§ **Tugas 1**:
Jawablah pertanyaan berikut berdasarkan bacaan tentang Yoga Darsana di bawah.
(a) Dari kata apa yoga berasal, dan apa artinya?
(b) Berapa aphorisme yang terdapat dalam Bab I, yaitu samadhipada?
(c) Apa nama Bab IV dan apa yang dibicarakan di dalamnya?
§ **Tugas 2**:
Tuliskan ulang tanpa perubahan bagian bacaan tentang Yoga Darsana di bawah, dimulai dari kata "Yoga sutra merupakan" dan diakhiri dengan kata "tujuan terakhir manusia.".

§ **Bacaan**:
________________________________________
Rabu, 15 Januari 2014

KESUSASTRAAN DAN AJARAN-AJARAN YOGA DARSANA

KESUSASTRAAN DAN AJARAN-AJARAN YOGA DARSANA

A.      Kesusastraan Yoga Darsana
          Yoga berasal dari yuj, yang artinya adalah penyatuan atau menghubungkan yang dimaksudkan dalam hal ini adalah penyatuan roh individu (jiwatman) dengan roh universal (paraatman). Arti kata yang sama juga datang dari sivananda, yang mengatakan kata yoga yang berasal dari akar kata “yug” yang artinya “menghubungkan”. Yoga merupakan pengendalian akltifitas pikiran dan merupakan penyatuan “roh pribadi dengan roh tertinggal” (sivananda 2003:2004).
          Yoga sutra merupakan buku Rsi Patanjali adalah buku acuan tertua dari aliran filsafat yoga. Bernard mengatakan bahwa yoga sutra terdiri dari 4 Bab. Bab I yaitu samadhipada, terdiri dari lima puluh aphorisme, membicarakan tentang seni Yoga, sekaligus pula menjelaskan tentang cara pencapaiaan tujuan tersebut (Samadhi). Bab III yang disebut dengan Vibhutipada, terdiri dari lima puluh empat abhorisme, memberikan uraian tentang kekuatan (daya-daya) supra alami yang dapat dicapai melalui pelatihan Yoga. Dalam sistem filsafat Hindu (sarva darsana samgraha) sebutan “ supra alami” diartikan “siddhi” (maswinara,1999:164). Sedangkan pada Bab IV disebut dengan Kaivalyapada, terdiri atas tiga puluh Abhorisme, membicarakan pembebasan sebagai tujuan terakhir manusia.
________________________________________
§ **Kutipan Sumber**:
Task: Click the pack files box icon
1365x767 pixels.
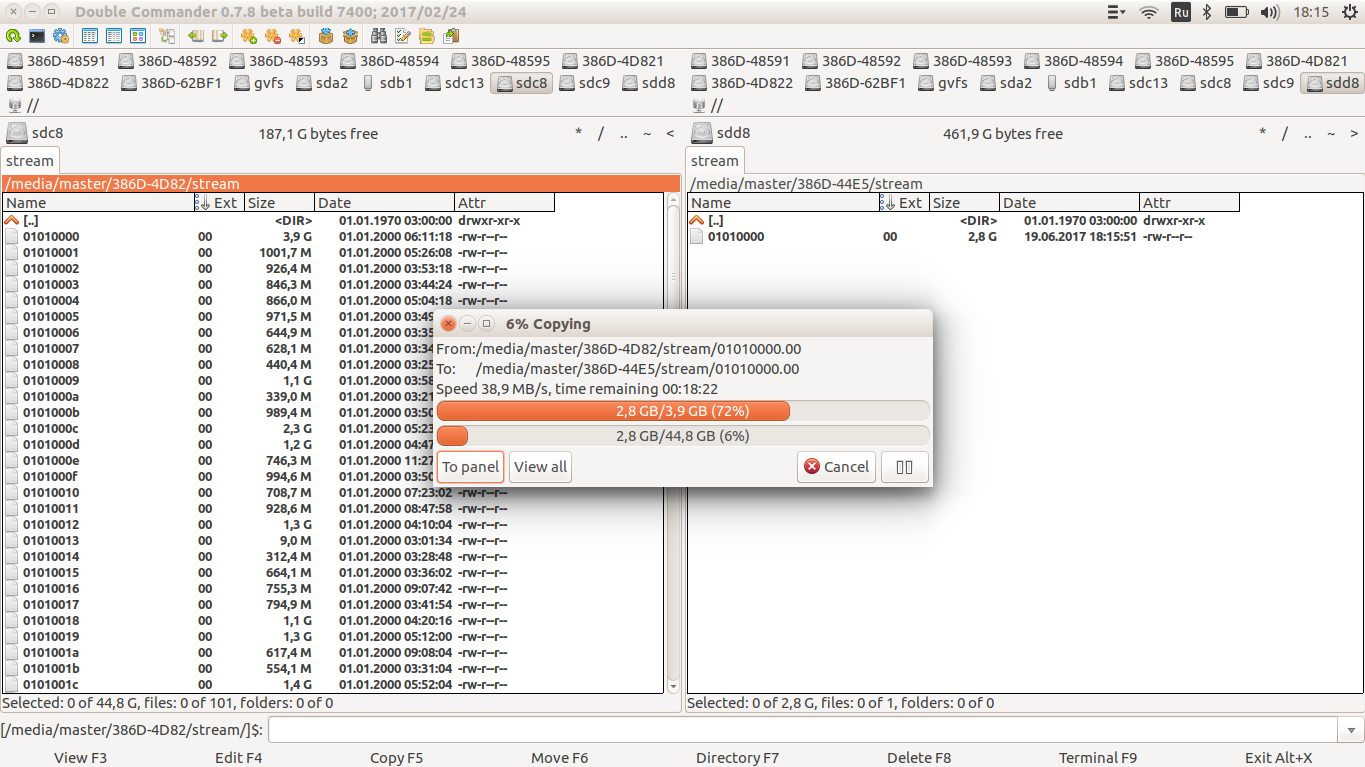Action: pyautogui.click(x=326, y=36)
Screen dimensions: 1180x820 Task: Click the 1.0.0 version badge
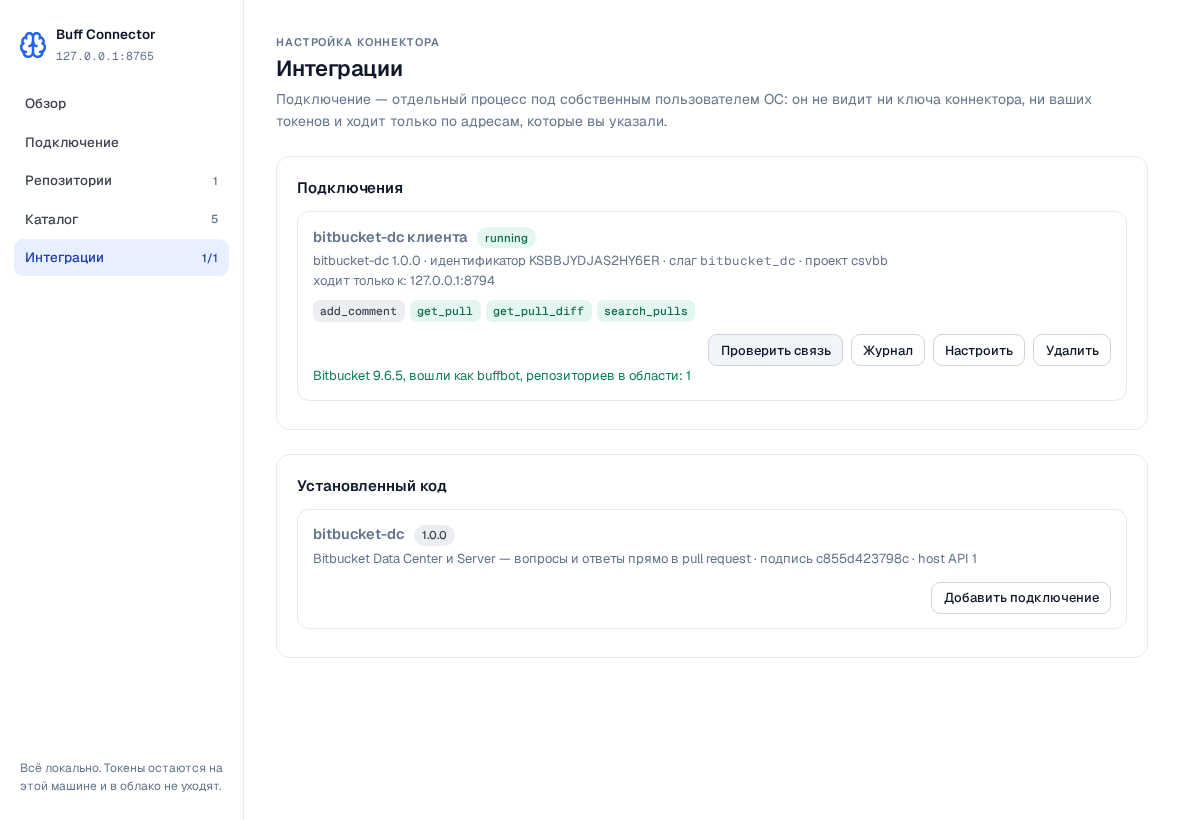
________________________________________
§ **Jawaban Lengkap 1**:
(a) Yoga berasal dari kata yuj, yang artinya penyatuan atau menghubungkan.
(b) Bab I terdiri dari lima puluh aphorisme.
(c) Bab IV disebut Kaivalyapada dan membicarakan pembebasan sebagai tujuan terakhir manusia.

§ **Jawaban Lengkap 2**:
Yoga sutra merupakan buku Rsi Patanjali adalah buku acuan tertua dari aliran filsafat yoga. Bernard mengatakan bahwa yoga sutra terdiri dari 4 Bab. Bab I yaitu samadhipada, terdiri dari lima puluh aphorisme, membicarakan tentang seni Yoga, sekaligus pula menjelaskan tentang cara pencapaiaan tujuan tersebut (Samadhi). Bab III yang disebut dengan Vibhutipada, terdiri dari lima puluh empat abhorisme, memberikan uraian tentang kekuatan (daya-daya) supra alami yang dapat dicapai melalui pelatihan Yoga. Dalam sistem filsafat Hindu (sarva darsana samgraha) sebutan “ supra alami” diartikan “siddhi” (maswinara,1999:164). Sedangkan pada Bab IV disebut dengan Kaivalyapada, terdiri atas tiga puluh Abhorisme, membicarakan pembebasan sebagai tujuan terakhir manusia.